**Document excerpt**:
____________________

USDA Expands People’s Garden Initiative to Sow Seeds for Community-Based Agriculture in Underserved Areas of Los Angeles
LOS ANGELES, Nov. 18, 2011 /PRNewswire-USNewswire/ — The U.S. Department of Agriculture has awarded a grant to the Los Angeles Neighborhood Land Trust (LANLT) to expand educational resources and programs related to community gardening and urban farming. This project will continue USDA’s efforts to combat malnutrition while supporting local and regional food systems.
“The simple act of planting a garden can help unite neighborhoods around a common effort and inspire communities to find solutions to challenges facing our country–from hunger to the environment,” said USDA Deputy Secretary Kathleen Merrigan.
The LANLT was one of only 10 grant recipients throughout the United States. The $29,000 grant will be invested in creating educational programs and outreach at four community gardens located in underserved areas of Los Angeles. LANLT is partnering with Children’s Nature Institute (CNI) in delivering the USDA grant at the four gardens.
“We are pleased to see that the USDA is helping support healthier communities in Los Angeles by investing in LANLT,” said Los Angeles Mayor Antonio Villaraigosa. “We appreciate LANLT’s commitment to creating small, accessible parks and community gardens in the neighborhoods that need them the most.”
These sustainable community gardens will give residents of poor Los Angeles neighborhoods direct access to fresh fruits and vegetables. A lack of access to fresh and nutritious food fuels obesity and domestic food insecurity–a condition where households experience limited or uncertain access to adequate food.
“The Los Angeles Neighborhood Land Trust is excited to partner with USDA’s People’s Garden Initiative to ensure that new and existing gardens in under-served areas are strong and play a vital role in bringing healthy food into communities that need it the most,” said Alina Bokde, executive director of the LANLT.
USDA’s National Institute of Food and Agriculture (NIFA) manages the People’s Garden Grant Program (PGGP), with funding from the Agriculture Marketing Service, Animal and Plant Health Inspection Service, Food and Nutrition Service, U.S. Forest Service, and the Natural Resources Conservation Service. The program was designed to invest in urban and rural areas identified as food deserts or food insecure areas, particularly those with persistent poverty.
The People’s Garden Initiative is a grass roots effort to grow healthy food, people and communities. USDA is working with over 600 local organizations to create school gardens, community gardens and small-scale agriculture projects in urban and rural areas, collectively referred to as community-based agriculture.

____________________

**Recorded data**:
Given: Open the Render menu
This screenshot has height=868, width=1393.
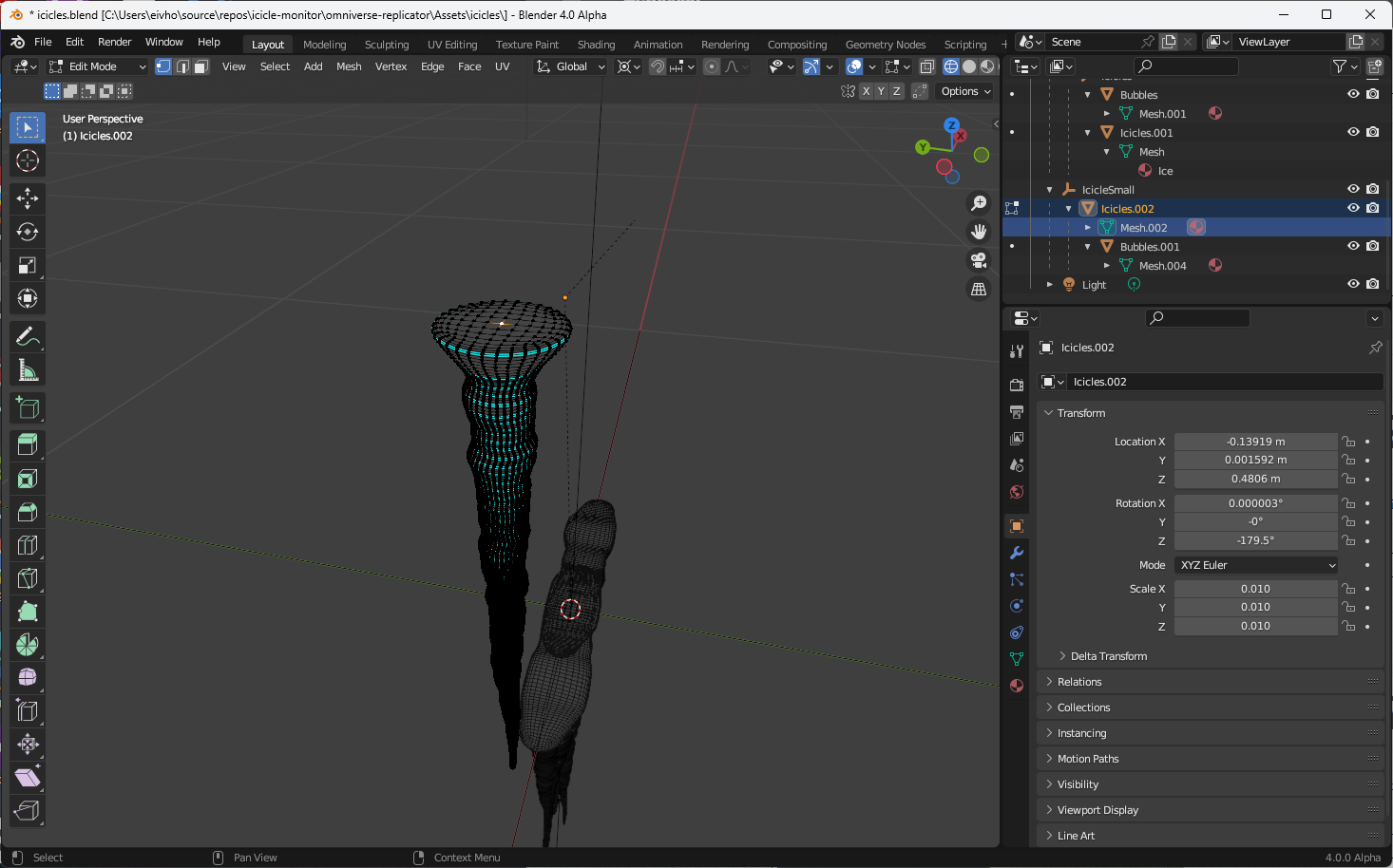Looking at the screenshot, I should click(114, 42).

____________________

**What to do**:
(A) In the People's Garden press release, what is the dollar amount of the grant awarded to the Los Angeles Neighborhood Land Trust?
(B) Carry on the People's Garden press release from its final sentence.
The data here comes from a different source than the People's Garden press release.

**Answers in order**:
(A) $29,000

(B)
“The Children’s Nature Institute is pleased to be providing educational curricula for community gardens for academic, social and community learning,” said Michelle Rhone-Collins, executive director of CNI. “With focused programming tailored to the neighborhoods, these gardens will be the ideal location for both individual growth and community building.”
Since 2009, People’s Gardens have expanded to all 50 states, three U.S. territories and five foreign countries. They are located at faith-based centers, on federal leased or owned property, at schools and other places within communities. All produce grown at a People’s Garden on USDA owned or leased property is donated to help those in need. USDA invites partners to share their harvests with neighborhood food pantries, kitchens and shelters, which helps improve access to healthy, affordable food at a local level. Search the People’s Gardens Interactive Map to find out where our gardens are located. To learn more or to register your community garden as a People’s Garden, visit www.usda.gov/peoplesgarden.
The Los Angeles Neighborhood Land Trust is the leading non-profit working to create urban parks and gardens in urban areas of Los Angeles. The organization was formed in 2002 as a 501c(3) with initial funding from the City of Los Angeles in response to a 2000 report by The Urban Land Trust Task Force, which documented the shortage of green and recreational spaces in the city’s underserved neighborhoods. Since then, the LANLT has played an important role in the creation, renovation and opening of nine parks and gardens, seven of which are managed and programmed by the LANLT and local community management committees.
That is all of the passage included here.